When it was time to go several of the newcomers were arguing about the route, not believing it could be three hours & planning on cutting it short. I followed the organiser & a group of about six trundled west with the rising sun behind us. All went well, the steering was nice & light after I moved the tyres round, the gearchange was better & the car is more than quick enough to keep up, until when pulling out of a side turning the exhaust separated from the manifold again.

I pulled into a car park, put two wheels on the kerb & went underneath, but wasn't able to get the pipes to align, so I reset the SatNav & headed due south for breakfast - very noisily. But on the upside the sun was out & it was a pleasant drive with the roof down.

When I arrived there was just a Maclaren & the Ferrari in the car park, so I parked up next to them thinking how embarrassing it was going to be & was shown to the table where the owners were sitting. Is seems the bulk of the supercar crew had almost driven straight to LA & arrived at 8:00am to find the cafe didn't open until 9:00 & had driven off. The two still there had found a coffee & waited. I explained the circumstances of my early arrival & then we to my complete surprise spent ten minutes talking about the Quantum, the Fury & the Stylus! Both of the chaps had owned Caterhams & one had done a lot of research & knew a lot about kits.

After breakfast I rumbled over to Tangmere where there were an unfortunate amount of tin-tops parked in front of the Harriers, but I managed a photo of the Q with them - sort of.
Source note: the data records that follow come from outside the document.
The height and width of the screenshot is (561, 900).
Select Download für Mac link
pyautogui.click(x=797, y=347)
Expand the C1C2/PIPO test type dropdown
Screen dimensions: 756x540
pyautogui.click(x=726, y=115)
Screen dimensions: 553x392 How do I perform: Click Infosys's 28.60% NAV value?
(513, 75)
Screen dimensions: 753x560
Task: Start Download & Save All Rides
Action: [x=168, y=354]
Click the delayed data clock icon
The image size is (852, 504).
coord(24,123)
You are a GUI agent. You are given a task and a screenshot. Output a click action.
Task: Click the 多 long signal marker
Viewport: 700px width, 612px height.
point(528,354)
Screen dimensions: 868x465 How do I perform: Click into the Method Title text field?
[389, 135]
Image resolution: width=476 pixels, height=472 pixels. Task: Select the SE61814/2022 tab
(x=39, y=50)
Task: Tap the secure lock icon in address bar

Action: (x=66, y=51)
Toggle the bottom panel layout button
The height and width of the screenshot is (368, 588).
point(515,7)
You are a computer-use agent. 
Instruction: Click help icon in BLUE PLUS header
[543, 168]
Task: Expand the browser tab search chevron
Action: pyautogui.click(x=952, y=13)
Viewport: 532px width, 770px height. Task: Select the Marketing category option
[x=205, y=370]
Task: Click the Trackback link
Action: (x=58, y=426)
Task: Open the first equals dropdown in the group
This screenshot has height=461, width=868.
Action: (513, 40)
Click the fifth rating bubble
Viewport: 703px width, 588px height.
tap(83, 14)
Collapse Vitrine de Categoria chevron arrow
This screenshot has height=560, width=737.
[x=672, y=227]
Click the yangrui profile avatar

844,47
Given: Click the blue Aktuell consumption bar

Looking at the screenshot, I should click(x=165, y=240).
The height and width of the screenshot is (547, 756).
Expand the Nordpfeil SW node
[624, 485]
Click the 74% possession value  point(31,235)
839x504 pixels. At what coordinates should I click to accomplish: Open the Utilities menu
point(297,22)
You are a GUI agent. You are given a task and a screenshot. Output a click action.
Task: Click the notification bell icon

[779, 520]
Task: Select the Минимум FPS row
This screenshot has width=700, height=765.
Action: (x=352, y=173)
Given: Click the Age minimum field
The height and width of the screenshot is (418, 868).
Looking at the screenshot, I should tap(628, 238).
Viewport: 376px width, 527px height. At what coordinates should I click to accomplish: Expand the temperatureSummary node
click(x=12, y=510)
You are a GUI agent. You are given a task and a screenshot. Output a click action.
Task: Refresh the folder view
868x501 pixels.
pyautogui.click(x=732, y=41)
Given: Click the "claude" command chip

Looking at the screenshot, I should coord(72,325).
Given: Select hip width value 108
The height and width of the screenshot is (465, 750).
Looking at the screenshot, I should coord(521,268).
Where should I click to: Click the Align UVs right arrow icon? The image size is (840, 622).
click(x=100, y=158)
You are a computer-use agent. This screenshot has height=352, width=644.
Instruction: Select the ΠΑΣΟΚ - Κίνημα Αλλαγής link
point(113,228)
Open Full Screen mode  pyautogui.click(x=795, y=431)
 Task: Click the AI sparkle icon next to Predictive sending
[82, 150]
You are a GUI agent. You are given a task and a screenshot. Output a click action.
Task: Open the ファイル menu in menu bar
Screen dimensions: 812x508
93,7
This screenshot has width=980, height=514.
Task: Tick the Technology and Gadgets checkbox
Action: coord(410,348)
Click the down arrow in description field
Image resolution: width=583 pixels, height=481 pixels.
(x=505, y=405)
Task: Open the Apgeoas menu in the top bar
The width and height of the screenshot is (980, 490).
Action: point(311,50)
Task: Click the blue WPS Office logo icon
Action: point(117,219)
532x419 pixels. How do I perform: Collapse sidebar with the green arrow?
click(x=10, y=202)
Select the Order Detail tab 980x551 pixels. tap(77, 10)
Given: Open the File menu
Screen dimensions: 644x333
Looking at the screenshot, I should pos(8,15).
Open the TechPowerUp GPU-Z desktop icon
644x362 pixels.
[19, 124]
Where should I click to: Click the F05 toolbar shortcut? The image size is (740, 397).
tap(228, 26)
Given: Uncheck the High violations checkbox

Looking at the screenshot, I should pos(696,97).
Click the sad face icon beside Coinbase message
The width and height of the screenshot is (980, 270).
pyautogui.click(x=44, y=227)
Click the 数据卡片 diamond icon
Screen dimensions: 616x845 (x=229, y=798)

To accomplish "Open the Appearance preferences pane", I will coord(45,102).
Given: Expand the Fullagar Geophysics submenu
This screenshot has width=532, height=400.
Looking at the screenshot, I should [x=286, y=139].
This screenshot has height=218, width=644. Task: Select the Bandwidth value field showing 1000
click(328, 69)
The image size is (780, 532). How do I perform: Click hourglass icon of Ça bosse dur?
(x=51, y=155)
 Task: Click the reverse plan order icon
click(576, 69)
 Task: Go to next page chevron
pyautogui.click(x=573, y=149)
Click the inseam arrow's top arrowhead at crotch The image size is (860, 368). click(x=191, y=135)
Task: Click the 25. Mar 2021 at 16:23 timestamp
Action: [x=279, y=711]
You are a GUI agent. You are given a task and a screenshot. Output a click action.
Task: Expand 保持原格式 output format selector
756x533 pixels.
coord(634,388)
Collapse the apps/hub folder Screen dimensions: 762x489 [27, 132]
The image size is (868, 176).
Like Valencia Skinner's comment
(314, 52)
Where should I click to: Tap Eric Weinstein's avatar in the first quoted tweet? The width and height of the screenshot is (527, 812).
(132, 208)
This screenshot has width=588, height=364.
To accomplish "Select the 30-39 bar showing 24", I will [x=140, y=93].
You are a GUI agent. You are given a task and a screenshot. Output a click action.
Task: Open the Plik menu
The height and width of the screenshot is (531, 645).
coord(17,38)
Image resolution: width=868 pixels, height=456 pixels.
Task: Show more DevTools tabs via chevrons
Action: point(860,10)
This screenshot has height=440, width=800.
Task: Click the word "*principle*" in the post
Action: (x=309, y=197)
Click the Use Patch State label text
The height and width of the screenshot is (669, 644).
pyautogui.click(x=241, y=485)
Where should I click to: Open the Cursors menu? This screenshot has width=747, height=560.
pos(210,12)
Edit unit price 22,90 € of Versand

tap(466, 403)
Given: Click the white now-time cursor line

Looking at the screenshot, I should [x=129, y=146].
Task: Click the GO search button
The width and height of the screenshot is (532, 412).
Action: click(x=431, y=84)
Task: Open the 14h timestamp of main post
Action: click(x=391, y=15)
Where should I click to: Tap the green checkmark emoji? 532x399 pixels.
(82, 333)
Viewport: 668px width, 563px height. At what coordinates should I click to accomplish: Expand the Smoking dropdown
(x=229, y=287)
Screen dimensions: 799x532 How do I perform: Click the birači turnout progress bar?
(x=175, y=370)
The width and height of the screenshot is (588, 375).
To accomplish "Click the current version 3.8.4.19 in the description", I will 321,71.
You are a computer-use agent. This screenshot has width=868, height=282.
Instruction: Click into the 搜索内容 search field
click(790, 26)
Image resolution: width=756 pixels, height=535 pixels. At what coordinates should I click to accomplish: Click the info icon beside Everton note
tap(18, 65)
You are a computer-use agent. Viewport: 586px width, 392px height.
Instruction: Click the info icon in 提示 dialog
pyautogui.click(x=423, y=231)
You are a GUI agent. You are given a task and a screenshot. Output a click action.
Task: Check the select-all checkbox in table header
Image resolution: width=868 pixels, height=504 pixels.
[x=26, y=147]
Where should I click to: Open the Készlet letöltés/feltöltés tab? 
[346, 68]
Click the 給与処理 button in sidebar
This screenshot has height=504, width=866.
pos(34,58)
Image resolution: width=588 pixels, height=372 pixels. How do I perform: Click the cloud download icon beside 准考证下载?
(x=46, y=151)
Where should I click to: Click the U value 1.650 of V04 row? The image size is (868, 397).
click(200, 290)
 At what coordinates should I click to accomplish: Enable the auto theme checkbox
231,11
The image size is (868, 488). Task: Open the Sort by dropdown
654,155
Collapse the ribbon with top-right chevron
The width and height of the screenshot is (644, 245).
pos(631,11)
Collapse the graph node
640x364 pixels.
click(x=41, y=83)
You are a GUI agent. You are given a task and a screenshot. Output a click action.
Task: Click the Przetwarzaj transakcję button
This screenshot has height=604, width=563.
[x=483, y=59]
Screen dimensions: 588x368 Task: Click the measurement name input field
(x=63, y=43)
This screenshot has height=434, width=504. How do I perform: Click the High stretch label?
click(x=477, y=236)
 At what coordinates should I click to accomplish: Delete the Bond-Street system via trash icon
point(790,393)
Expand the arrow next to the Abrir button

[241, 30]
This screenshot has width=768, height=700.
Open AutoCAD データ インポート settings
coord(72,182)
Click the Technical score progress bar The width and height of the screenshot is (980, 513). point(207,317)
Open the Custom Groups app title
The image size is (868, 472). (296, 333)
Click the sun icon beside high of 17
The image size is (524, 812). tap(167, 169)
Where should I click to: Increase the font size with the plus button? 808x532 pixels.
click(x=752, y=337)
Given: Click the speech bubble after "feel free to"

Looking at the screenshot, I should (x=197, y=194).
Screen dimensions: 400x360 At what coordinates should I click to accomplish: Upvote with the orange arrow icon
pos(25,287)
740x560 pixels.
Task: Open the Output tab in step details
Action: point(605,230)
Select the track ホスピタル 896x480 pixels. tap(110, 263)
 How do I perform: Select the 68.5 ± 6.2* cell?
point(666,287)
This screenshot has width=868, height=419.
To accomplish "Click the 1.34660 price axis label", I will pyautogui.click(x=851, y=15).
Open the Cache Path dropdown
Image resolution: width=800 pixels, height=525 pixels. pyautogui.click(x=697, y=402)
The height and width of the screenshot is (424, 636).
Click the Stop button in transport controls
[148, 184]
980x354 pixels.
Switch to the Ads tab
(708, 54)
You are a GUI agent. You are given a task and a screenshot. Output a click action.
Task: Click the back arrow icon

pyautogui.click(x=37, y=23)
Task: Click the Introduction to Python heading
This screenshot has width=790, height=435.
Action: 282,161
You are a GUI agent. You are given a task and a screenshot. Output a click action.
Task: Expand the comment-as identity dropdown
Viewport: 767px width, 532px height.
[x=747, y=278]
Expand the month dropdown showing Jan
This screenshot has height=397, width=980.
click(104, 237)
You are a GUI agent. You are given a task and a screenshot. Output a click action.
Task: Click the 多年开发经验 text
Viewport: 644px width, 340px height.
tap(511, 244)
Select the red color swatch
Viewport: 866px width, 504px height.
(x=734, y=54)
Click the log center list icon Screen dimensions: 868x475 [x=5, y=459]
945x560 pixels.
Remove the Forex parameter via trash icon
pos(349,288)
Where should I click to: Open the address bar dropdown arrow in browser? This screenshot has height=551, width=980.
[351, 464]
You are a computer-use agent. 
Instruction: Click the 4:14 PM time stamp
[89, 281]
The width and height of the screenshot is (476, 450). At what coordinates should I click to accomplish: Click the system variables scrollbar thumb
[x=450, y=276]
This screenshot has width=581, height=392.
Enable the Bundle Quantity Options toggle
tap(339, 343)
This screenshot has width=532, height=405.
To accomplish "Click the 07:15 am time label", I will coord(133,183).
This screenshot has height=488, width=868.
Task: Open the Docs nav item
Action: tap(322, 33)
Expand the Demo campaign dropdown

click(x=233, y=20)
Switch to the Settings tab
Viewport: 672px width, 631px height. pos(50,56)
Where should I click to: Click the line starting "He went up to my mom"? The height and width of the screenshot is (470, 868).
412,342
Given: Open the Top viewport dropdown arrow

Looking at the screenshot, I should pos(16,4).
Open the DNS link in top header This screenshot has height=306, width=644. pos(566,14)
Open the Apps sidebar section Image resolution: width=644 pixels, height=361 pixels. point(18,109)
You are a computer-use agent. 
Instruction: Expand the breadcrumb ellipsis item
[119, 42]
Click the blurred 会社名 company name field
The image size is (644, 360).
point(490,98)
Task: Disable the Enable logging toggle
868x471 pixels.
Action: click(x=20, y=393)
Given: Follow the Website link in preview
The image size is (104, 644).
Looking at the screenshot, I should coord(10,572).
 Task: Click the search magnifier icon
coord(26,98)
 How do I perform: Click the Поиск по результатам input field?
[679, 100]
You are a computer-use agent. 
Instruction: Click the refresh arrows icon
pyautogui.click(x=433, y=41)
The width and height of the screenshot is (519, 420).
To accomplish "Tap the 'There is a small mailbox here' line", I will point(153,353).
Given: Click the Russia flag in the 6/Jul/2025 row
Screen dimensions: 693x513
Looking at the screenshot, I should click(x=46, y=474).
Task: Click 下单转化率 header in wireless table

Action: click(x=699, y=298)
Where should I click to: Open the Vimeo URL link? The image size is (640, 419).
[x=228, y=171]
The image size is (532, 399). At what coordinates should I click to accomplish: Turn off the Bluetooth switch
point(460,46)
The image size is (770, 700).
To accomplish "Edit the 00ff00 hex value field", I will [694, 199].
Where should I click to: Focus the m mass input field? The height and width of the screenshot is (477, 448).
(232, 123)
Neither was an aircraft I'd had anything to do with (I mostly worked on Harrier IIs), the GR being far too old (its the actual aircraft that won the London to New York air race in the 60s), the Sea Harrier could've been one I worked on but it didn't give a date for first build, only conversion to FA2 standard,

I walked round the small but information packed museum for a couple of hours. They have some significant planes there - the Meteor that took the absolute speed record to 606mph & the Prototype Hunter that when modified a little took it to 727mph. Having been apprenticed at the Hawker factory in Kingston-Upon-Thames, I was interested in the workmanship & took a photo of the riveting on the nose of each aircraft:-

The Meteor has "flush rivets" in the nose area & highly polished gloss paint.

The Hunter has a finish I'd be happy with on my car - there are just as many rivets there, but most are invisible. Have they been filled & smoothed for the speed record attempt? Well if they had been The Meteor would've had the same treatment & the other Hunter in the shed next door was very nearly as smooth. Its just Hawkers - we were damn good! (I say "we", I was never that good myself, that's why I went to design.